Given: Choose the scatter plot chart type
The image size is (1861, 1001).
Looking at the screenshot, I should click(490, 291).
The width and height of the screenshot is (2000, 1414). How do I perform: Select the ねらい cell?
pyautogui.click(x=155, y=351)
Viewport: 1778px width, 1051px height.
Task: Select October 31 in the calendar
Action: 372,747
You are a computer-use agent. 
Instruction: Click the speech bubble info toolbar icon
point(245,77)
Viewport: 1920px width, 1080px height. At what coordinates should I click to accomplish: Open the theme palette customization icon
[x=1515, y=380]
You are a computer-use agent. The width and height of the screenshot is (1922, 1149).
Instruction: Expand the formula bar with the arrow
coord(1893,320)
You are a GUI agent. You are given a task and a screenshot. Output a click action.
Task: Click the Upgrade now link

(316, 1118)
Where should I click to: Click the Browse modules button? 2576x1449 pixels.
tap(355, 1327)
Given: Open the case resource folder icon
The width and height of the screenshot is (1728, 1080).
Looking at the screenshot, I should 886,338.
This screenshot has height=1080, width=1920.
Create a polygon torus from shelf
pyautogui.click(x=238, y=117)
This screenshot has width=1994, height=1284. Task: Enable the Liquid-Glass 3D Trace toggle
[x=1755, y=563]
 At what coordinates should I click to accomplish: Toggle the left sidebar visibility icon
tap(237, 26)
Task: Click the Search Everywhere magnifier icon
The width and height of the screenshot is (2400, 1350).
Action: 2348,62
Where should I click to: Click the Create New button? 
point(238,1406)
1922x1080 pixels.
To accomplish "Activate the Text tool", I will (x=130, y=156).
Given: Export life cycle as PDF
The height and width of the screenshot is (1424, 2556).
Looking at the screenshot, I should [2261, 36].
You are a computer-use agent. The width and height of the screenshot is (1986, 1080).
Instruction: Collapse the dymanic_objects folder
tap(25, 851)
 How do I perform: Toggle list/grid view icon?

##########

Exercise prompt
Write out again every entry above, exactly as given.

Answer section
Given: Choose the scatter plot chart type
The image size is (1861, 1001).
Looking at the screenshot, I should click(490, 291).
The width and height of the screenshot is (2000, 1414). How do I perform: Select the ねらい cell?
pyautogui.click(x=155, y=351)
Viewport: 1778px width, 1051px height.
Task: Select October 31 in the calendar
Action: 372,747
You are a computer-use agent. 
Instruction: Click the speech bubble info toolbar icon
point(245,77)
Viewport: 1920px width, 1080px height. At what coordinates should I click to accomplish: Open the theme palette customization icon
[x=1515, y=380]
You are a computer-use agent. The width and height of the screenshot is (1922, 1149).
Instruction: Expand the formula bar with the arrow
coord(1893,320)
You are a GUI agent. You are given a task and a screenshot. Output a click action.
Task: Click the Upgrade now link

(316, 1118)
Where should I click to: Click the Browse modules button? 2576x1449 pixels.
tap(355, 1327)
Given: Open the case resource folder icon
The width and height of the screenshot is (1728, 1080).
Looking at the screenshot, I should 886,338.
This screenshot has height=1080, width=1920.
Create a polygon torus from shelf
pyautogui.click(x=238, y=117)
This screenshot has width=1994, height=1284. Task: Enable the Liquid-Glass 3D Trace toggle
[x=1755, y=563]
 At what coordinates should I click to accomplish: Toggle the left sidebar visibility icon
tap(237, 26)
Task: Click the Search Everywhere magnifier icon
The width and height of the screenshot is (2400, 1350).
Action: 2348,62
Where should I click to: Click the Create New button? 
point(238,1406)
1922x1080 pixels.
To accomplish "Activate the Text tool", I will (x=130, y=156).
Given: Export life cycle as PDF
The height and width of the screenshot is (1424, 2556).
Looking at the screenshot, I should [2261, 36].
You are a computer-use agent. The width and height of the screenshot is (1986, 1080).
Instruction: Collapse the dymanic_objects folder
tap(25, 851)
 How do I perform: Toggle list/grid view icon?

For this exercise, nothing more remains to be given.